Article:
+++++

The Hillary Clinton presidential campaign publicly condemned a son of one her close advisers after he denounced the Nobel Peace Prize-winning Holocaust survivor Elie Wiesel after Wiesel’s death.

Max Blumenthal, an anti-Zionist activist and son of longtime Clinton confidant Sidney Blumenthal, tweeted less than an hour after Wiesel’s passing: “Elie Wiesel went from a victim of war crimes to a supporter of those who commit them. He did more harm than good and should not be honored.” Blumenthal also promoted an article alleging that Wiesel had denied the Armenian genocide and opposed memorializing gay and Roma victims of the Holocaust.

“Secretary Clinton emphatically rejects these offensive, hateful, and patently absurd statements about Elie Wiesel,” Jake Sullivan, senior policy aide to the Clinton campaign, said in a statement to The Jerusalem Post.

She believes they are wrong in all senses of the term. She believes that Max Blumenthal and others should cease and desist in making them. Elie Wiesel was a hero to her as he was to so many, and she will keep doing everything she can to honor his memory and to carry his message forward.

In contrast to Blumenthal’s claims, Weisel was a vocal advocate on behalf of victims of the Armenian genocide, the denial of which Wiesel repeatedly called a “double killing.”

+++++

Work instructions:
• 1. In the article, who gave the Clinton campaign's statement to The Jerusalem Post?
• 2. Arrange the rows from the first one through the line containing "File is located at coordinates (17, 13).", inclusive, as a Markdown table with the columns Line and Content. Leave out blank lines.
The article and the rows come from unrelated sources.

Raw records:
+++++

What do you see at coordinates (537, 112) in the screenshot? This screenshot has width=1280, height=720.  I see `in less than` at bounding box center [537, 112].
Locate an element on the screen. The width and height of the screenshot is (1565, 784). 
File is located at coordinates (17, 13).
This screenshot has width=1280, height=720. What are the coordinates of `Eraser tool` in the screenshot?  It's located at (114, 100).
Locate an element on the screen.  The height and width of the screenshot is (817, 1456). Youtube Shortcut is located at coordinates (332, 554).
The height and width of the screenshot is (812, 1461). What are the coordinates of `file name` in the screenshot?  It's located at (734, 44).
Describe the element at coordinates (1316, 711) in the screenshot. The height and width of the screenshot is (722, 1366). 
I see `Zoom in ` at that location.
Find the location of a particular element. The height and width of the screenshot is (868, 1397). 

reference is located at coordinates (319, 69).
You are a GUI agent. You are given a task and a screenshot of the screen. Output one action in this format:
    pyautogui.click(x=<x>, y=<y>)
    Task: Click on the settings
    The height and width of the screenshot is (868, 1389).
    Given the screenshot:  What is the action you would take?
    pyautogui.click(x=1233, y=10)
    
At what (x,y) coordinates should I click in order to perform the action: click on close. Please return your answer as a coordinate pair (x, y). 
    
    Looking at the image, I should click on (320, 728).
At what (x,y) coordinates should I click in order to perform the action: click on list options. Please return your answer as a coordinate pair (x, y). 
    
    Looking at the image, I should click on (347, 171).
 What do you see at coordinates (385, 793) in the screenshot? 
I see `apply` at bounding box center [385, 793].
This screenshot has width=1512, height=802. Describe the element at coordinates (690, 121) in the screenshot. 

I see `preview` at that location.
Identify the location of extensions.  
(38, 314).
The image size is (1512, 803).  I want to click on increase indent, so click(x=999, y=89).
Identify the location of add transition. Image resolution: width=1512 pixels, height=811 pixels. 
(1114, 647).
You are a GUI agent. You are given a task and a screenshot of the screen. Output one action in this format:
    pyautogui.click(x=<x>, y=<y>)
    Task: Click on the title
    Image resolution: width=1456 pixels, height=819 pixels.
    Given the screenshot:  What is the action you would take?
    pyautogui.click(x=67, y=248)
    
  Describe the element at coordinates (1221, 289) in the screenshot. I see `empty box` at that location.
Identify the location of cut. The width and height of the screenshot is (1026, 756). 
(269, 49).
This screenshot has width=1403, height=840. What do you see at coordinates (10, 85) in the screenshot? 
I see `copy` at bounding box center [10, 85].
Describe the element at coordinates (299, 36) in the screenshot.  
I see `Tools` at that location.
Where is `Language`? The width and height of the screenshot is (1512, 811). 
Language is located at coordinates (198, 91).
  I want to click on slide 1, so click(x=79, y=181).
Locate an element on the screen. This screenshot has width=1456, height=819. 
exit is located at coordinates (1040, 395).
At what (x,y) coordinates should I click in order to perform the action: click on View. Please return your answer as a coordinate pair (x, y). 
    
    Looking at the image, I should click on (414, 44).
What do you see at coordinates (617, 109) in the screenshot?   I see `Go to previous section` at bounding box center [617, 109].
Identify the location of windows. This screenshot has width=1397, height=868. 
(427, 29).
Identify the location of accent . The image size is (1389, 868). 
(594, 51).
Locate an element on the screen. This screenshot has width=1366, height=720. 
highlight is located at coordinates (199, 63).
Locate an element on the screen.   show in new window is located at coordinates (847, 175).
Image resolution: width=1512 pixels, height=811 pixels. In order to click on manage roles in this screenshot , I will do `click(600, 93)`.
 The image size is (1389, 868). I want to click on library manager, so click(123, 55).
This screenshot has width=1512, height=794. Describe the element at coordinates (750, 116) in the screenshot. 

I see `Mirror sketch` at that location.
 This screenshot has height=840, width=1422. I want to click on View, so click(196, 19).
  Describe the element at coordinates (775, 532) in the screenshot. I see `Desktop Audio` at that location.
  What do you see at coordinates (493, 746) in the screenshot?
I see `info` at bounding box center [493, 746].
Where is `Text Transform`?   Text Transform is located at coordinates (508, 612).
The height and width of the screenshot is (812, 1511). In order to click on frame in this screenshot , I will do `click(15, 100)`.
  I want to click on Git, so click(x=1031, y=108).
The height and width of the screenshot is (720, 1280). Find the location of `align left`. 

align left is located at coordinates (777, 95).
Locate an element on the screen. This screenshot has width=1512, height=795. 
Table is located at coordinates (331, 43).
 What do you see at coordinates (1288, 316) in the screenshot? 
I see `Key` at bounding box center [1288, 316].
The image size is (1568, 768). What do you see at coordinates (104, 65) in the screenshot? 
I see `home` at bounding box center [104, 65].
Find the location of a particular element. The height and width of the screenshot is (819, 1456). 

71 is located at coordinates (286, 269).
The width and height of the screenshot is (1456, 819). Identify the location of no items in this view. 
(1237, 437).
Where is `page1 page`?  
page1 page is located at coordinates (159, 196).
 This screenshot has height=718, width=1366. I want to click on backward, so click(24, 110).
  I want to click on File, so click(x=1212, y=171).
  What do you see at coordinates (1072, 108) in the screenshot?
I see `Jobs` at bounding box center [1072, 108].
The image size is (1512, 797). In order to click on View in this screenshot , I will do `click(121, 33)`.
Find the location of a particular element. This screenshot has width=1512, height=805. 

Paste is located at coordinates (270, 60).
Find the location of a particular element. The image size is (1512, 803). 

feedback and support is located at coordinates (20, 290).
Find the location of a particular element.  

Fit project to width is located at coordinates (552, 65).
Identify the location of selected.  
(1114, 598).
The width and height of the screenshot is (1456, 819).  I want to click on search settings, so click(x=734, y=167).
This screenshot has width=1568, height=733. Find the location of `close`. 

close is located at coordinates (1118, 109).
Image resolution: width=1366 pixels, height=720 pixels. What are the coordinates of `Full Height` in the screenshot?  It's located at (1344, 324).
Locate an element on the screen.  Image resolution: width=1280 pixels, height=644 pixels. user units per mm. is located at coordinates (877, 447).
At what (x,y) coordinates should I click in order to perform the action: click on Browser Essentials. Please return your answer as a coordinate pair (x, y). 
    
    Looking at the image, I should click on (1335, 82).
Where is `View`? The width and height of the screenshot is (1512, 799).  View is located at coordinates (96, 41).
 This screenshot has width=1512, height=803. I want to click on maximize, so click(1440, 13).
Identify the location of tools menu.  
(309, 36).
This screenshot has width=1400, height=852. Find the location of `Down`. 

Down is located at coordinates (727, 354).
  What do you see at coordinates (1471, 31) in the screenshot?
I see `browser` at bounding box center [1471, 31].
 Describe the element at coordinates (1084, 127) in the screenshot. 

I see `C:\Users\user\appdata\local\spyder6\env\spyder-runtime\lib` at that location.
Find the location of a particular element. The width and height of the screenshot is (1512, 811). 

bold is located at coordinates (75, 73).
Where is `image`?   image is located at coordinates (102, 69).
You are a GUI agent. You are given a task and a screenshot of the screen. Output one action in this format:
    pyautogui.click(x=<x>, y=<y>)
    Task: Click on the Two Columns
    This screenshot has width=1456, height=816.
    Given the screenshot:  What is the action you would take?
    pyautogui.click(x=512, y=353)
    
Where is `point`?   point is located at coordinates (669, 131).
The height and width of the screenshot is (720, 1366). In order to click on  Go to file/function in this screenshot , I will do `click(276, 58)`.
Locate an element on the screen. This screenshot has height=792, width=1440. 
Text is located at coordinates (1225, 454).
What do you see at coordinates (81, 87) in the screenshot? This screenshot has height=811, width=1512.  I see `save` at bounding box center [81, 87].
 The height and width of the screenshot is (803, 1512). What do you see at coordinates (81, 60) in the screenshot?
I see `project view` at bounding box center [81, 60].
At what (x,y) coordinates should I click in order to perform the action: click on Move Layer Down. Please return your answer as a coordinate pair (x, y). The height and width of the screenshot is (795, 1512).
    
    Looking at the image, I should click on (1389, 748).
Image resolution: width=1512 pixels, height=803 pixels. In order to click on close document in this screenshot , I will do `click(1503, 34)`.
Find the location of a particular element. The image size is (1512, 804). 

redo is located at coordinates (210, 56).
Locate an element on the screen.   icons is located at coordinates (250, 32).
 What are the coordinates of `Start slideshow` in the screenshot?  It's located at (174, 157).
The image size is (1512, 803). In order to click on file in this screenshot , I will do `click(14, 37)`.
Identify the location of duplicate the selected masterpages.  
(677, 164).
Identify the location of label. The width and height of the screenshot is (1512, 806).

+++++

Exercise solutions:
• 1. Jake Sullivan, senior policy aide to the Clinton campaign.

• 2.
| Line | Content |
|---|---|
| 1 | What do you see at coordinates (537, 112) in the screenshot? This screenshot has width=1280, height=720.  I see `in less than` at bounding box center [537, 112]. |
| 2 | Locate an element on the screen. The width and height of the screenshot is (1565, 784).  |
| 3 | File is located at coordinates (17, 13). |